Set down the lines of the data exactly, starting at the first and stopping after the line containing "La rédaction (15, 2365)".

:: Data excerpts ::

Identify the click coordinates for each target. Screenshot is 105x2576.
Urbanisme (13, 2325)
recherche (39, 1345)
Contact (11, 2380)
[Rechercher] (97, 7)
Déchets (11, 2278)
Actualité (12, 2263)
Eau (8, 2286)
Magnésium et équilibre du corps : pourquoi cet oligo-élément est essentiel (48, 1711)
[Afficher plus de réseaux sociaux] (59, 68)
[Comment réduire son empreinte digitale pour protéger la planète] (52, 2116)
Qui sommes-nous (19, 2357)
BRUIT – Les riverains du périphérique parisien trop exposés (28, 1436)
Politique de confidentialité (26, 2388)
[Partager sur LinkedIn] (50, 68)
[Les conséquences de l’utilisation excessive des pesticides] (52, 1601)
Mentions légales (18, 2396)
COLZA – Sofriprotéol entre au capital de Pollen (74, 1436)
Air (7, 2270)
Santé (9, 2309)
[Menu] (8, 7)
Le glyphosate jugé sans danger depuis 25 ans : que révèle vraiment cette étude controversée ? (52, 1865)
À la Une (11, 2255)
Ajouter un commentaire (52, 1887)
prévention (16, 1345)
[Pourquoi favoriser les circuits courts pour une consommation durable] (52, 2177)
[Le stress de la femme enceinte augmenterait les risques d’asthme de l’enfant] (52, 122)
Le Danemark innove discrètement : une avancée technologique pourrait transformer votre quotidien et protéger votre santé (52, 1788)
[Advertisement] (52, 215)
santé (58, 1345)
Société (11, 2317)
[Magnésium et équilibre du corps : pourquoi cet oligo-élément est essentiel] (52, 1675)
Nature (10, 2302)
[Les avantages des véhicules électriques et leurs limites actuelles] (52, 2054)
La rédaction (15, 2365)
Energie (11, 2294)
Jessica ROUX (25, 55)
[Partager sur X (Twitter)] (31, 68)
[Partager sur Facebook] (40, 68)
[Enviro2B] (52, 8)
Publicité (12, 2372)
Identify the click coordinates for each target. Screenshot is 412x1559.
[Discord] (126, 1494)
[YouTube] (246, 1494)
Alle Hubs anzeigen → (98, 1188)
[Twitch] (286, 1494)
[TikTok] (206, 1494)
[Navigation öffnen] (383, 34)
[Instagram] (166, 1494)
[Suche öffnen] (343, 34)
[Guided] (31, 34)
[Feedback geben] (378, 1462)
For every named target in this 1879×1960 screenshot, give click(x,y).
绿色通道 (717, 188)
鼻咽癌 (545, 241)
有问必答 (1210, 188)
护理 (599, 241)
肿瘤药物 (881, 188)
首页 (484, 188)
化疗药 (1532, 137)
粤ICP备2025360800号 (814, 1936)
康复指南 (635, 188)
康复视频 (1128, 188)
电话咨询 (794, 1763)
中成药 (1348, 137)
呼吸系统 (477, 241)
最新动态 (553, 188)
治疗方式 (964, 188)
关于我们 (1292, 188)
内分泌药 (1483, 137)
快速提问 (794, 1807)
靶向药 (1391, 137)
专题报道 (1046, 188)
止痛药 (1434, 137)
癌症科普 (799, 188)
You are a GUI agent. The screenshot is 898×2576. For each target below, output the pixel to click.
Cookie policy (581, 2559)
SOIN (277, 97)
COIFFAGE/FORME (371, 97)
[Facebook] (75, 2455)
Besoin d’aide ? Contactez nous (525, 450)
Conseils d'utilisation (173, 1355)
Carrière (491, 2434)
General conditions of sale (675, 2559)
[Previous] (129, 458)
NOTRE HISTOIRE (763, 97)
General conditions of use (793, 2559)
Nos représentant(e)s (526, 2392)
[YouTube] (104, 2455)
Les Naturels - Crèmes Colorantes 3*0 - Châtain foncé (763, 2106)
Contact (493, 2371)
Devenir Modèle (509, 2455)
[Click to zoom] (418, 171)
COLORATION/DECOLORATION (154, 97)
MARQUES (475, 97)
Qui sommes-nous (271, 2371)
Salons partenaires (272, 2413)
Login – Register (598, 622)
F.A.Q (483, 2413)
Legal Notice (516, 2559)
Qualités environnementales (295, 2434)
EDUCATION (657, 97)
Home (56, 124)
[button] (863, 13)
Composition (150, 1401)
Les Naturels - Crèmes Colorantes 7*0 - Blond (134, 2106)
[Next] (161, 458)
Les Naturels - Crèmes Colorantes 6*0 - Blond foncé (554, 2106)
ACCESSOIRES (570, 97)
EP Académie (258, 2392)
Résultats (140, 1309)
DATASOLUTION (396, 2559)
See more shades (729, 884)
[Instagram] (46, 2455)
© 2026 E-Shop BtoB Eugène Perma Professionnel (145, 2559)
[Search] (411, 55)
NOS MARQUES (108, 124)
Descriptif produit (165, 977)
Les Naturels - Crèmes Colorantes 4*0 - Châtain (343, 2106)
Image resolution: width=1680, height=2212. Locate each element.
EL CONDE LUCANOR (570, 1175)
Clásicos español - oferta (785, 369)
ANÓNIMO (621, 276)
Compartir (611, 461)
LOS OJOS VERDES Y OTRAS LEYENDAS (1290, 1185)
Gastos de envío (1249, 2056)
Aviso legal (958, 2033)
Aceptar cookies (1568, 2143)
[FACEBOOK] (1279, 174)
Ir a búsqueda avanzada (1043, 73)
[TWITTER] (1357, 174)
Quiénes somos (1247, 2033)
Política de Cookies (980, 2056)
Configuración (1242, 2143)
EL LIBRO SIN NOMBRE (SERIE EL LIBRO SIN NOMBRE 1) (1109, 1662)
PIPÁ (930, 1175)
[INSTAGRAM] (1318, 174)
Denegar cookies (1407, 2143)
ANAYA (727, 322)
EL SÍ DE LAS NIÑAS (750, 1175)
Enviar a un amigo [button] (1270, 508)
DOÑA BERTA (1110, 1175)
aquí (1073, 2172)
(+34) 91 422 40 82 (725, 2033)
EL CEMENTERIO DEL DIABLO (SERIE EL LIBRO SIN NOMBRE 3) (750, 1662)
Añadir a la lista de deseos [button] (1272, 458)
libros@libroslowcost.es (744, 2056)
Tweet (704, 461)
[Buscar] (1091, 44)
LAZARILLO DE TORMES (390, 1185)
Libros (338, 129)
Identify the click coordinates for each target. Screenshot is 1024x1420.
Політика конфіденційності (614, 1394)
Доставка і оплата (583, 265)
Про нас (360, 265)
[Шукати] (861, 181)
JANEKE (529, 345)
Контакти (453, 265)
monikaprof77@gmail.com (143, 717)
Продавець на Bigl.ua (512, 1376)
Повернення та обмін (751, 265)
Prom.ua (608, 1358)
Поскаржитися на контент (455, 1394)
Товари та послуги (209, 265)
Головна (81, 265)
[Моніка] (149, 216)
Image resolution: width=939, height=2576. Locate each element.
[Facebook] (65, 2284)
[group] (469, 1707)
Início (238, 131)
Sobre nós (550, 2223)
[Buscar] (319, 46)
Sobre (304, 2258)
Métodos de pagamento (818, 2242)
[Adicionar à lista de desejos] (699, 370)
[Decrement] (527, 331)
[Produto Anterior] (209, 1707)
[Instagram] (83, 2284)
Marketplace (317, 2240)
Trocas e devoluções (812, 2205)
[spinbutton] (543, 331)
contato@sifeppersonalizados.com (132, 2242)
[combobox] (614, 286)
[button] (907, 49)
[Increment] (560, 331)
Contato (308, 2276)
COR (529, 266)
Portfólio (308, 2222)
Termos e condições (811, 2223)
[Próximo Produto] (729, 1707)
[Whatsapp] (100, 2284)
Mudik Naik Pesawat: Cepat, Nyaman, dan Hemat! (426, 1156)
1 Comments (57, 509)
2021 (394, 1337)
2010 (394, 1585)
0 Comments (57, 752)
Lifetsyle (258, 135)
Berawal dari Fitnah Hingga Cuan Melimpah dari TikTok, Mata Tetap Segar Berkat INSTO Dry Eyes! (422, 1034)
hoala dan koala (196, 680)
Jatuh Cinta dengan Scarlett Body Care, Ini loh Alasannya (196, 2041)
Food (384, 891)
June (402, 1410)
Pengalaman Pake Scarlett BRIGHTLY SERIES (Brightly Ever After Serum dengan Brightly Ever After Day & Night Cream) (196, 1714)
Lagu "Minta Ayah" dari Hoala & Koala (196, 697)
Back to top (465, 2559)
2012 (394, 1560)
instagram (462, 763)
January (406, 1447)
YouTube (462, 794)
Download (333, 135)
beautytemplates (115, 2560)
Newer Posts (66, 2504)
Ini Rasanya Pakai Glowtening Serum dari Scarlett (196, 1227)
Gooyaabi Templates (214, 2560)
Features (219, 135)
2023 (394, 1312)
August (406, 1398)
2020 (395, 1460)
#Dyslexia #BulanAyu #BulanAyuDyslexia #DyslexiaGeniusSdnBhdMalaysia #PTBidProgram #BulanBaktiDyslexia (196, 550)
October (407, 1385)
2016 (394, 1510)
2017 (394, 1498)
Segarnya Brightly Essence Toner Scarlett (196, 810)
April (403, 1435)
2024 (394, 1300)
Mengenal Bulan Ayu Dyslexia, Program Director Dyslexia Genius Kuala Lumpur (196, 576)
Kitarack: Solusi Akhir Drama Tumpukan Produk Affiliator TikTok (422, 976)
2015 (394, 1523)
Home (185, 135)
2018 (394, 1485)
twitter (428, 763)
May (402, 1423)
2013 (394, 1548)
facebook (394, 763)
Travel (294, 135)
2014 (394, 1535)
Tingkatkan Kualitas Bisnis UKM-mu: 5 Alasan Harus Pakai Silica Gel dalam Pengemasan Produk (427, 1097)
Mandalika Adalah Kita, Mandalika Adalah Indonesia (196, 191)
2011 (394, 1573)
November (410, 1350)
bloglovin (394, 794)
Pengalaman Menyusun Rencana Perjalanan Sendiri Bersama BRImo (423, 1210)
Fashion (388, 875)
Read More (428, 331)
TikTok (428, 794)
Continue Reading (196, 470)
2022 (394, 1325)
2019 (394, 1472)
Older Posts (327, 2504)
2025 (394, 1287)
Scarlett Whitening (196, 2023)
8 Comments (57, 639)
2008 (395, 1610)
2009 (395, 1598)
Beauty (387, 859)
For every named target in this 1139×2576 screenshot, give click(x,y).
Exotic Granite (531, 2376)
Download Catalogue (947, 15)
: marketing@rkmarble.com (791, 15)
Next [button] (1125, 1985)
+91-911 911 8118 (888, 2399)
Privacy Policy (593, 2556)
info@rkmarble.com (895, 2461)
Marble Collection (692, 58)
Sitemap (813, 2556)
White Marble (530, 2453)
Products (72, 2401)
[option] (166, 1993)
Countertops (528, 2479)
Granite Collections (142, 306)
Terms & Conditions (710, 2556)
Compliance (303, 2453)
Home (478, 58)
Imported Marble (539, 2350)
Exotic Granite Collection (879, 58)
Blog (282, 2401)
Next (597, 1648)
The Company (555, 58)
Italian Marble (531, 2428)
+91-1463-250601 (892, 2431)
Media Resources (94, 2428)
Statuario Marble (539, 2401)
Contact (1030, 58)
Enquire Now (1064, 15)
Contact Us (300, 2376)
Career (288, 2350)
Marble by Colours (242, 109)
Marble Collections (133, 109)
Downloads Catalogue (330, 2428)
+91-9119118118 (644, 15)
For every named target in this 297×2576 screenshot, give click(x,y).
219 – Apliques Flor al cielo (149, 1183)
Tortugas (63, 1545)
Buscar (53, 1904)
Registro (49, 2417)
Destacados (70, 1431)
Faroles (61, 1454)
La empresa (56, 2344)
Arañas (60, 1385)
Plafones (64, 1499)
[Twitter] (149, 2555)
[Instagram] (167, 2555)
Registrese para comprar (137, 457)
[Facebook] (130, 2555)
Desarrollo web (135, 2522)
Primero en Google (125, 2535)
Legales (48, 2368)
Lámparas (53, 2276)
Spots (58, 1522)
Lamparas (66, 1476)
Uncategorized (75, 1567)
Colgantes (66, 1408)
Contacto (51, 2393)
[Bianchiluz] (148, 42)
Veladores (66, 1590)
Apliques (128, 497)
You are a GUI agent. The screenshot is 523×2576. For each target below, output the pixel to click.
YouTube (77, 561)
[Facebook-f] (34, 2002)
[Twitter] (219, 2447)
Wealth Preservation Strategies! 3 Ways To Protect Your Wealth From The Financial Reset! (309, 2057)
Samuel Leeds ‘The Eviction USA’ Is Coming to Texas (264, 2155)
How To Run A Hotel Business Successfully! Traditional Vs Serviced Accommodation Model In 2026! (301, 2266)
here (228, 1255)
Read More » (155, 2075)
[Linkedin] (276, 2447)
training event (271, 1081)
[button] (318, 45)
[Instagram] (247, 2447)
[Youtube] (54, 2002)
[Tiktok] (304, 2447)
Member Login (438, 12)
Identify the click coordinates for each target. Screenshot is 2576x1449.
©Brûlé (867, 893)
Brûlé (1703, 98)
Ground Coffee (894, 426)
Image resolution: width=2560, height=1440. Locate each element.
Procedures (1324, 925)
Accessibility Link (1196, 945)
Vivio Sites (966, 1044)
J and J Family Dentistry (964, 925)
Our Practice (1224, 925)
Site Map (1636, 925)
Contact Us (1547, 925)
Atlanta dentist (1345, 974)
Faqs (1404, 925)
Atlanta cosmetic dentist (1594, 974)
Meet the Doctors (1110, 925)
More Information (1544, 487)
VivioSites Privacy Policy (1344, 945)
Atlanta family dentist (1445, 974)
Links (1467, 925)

:::

◆ Result below
Identify the click coordinates for each target. Screenshot is 105x2576.
Urbanisme (13, 2325)
recherche (39, 1345)
Contact (11, 2380)
[Rechercher] (97, 7)
Déchets (11, 2278)
Actualité (12, 2263)
Eau (8, 2286)
Magnésium et équilibre du corps : pourquoi cet oligo-élément est essentiel (48, 1711)
[Afficher plus de réseaux sociaux] (59, 68)
[Comment réduire son empreinte digitale pour protéger la planète] (52, 2116)
Qui sommes-nous (19, 2357)
BRUIT – Les riverains du périphérique parisien trop exposés (28, 1436)
Politique de confidentialité (26, 2388)
[Partager sur LinkedIn] (50, 68)
[Les conséquences de l’utilisation excessive des pesticides] (52, 1601)
Mentions légales (18, 2396)
COLZA – Sofriprotéol entre au capital de Pollen (74, 1436)
Air (7, 2270)
Santé (9, 2309)
[Menu] (8, 7)
Le glyphosate jugé sans danger depuis 25 ans : que révèle vraiment cette étude controversée ? (52, 1865)
À la Une (11, 2255)
Ajouter un commentaire (52, 1887)
prévention (16, 1345)
[Pourquoi favoriser les circuits courts pour une consommation durable] (52, 2177)
[Le stress de la femme enceinte augmenterait les risques d’asthme de l’enfant] (52, 122)
Le Danemark innove discrètement : une avancée technologique pourrait transformer votre quotidien et protéger votre santé (52, 1788)
[Advertisement] (52, 215)
santé (58, 1345)
Société (11, 2317)
[Magnésium et équilibre du corps : pourquoi cet oligo-élément est essentiel] (52, 1675)
Nature (10, 2302)
[Les avantages des véhicules électriques et leurs limites actuelles] (52, 2054)
La rédaction (15, 2365)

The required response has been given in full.